At the ProSynergy offices in Lima
At the ProSynergy offices in Lima

We are extremely grateful for the warm Peruvian hospitality we have received our first few days! Now off to Huancano – hasta luego!

Off to Peru!

Tomorrow afternoon, four DHE students will be departing for Peru to assess two potential Hydropower sites, as well as to meet with three possible partners. The trip will last until the 19th of December and is meant to be the club’s introduction to Peru. We will be blogging while in country, and after  – to follow us, please stay tuned to dhedartmouth.org.

Embarking on the trip will be DHE’s current president, Julie Ann, its president emeritus, Alison, the hydropower project’s Assistant Project Leader, Will Hickman, and myself. Combined, we have around 12 years of experience working with DHE, attempting to use sustainable technologies to improve the lives of people living in developing countries.

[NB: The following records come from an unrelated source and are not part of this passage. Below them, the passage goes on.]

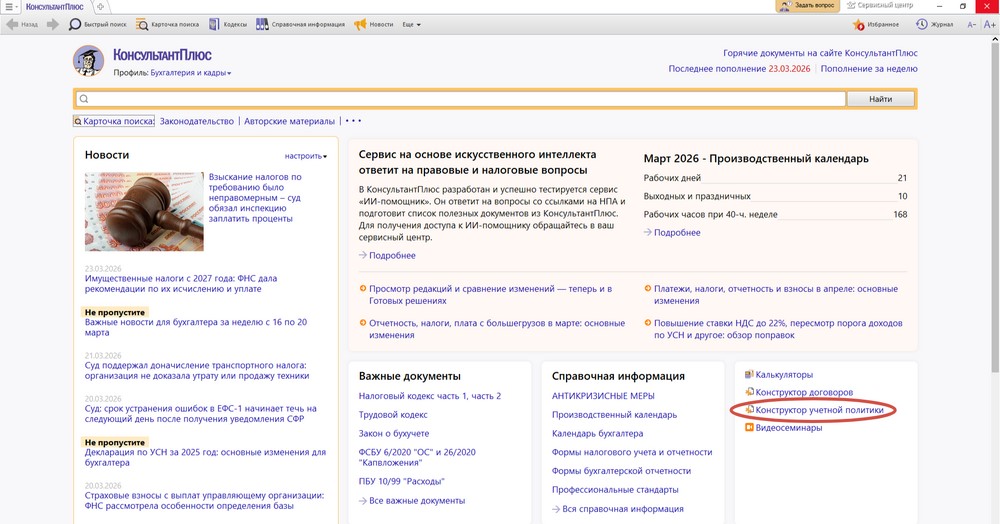Expand the настроить dropdown in Новости
The width and height of the screenshot is (1000, 524).
[305, 156]
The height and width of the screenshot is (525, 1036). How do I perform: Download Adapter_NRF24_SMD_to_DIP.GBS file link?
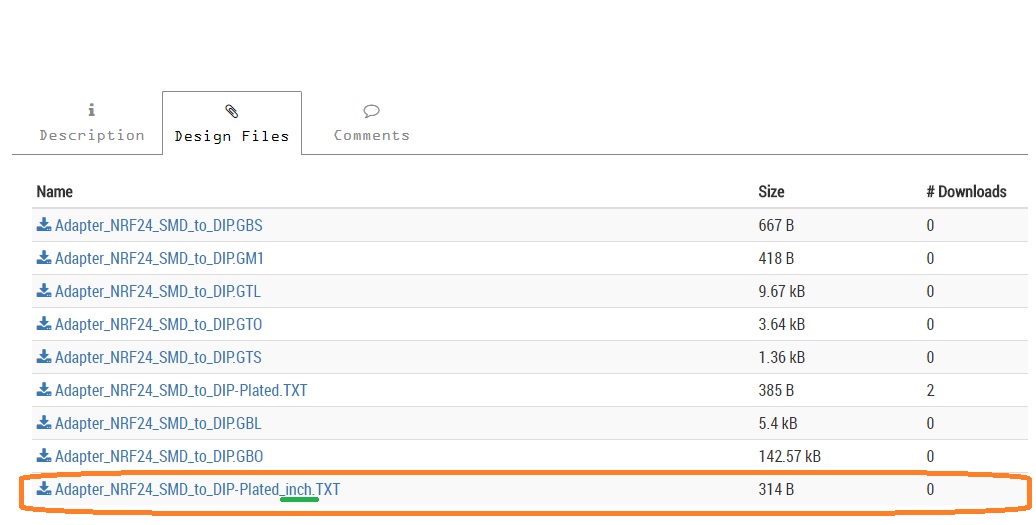[158, 225]
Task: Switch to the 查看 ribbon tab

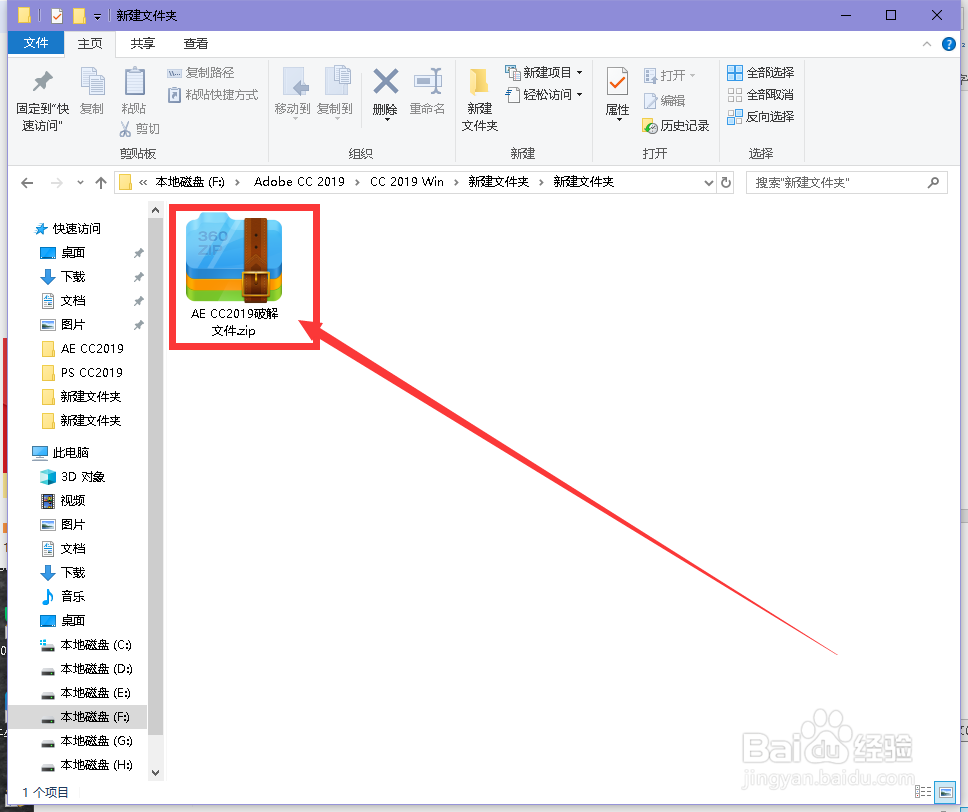Action: [x=196, y=43]
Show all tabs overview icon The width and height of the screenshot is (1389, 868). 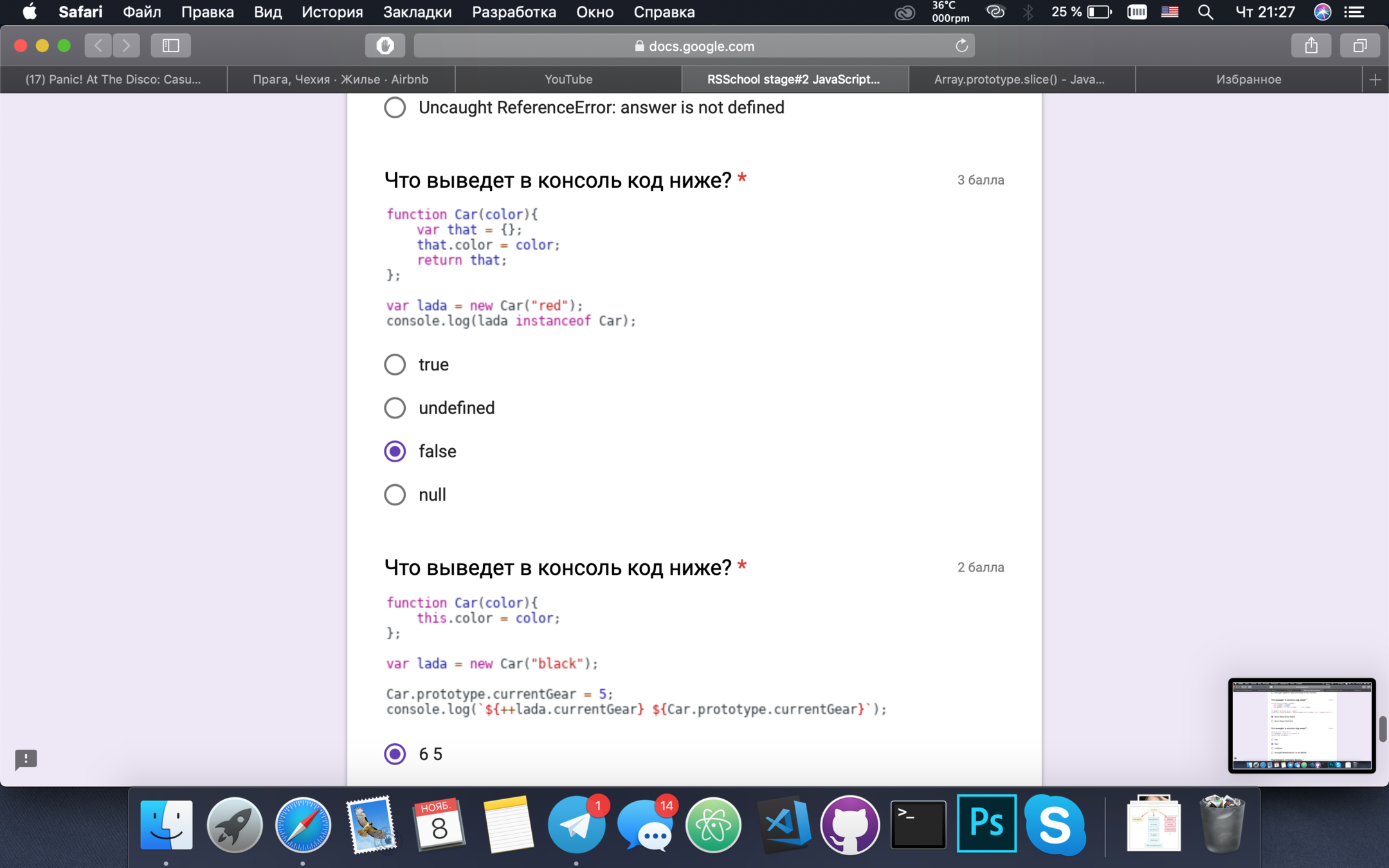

On the trip, the team hopes to accomplish a few objectives. First and foremost, we will be surveying two potential hydro sites for a possible implementation in the summer of 2015. These two sites, located at Yachaywasis (or technology farms) run by ProSynergy, are the focus of our trip to Peru. We hope to determine the physical feasibility of implementation at these sites, as well as the outline for what an agreement between ProSynergy and DHE may look like moving forward. We’ve been working closely with the director of Prosynergy in Peru, Carlos Guarnizo, to organize this trip and lay out our partnership moving forward.

We also plan to meet with other, like-minded groups during our time in Peru to both learn from them and explore possible partnerships that we may be able to form moving forward. Examples of the partners that we will be meeting with include Practical Action, and PUCP Grupo.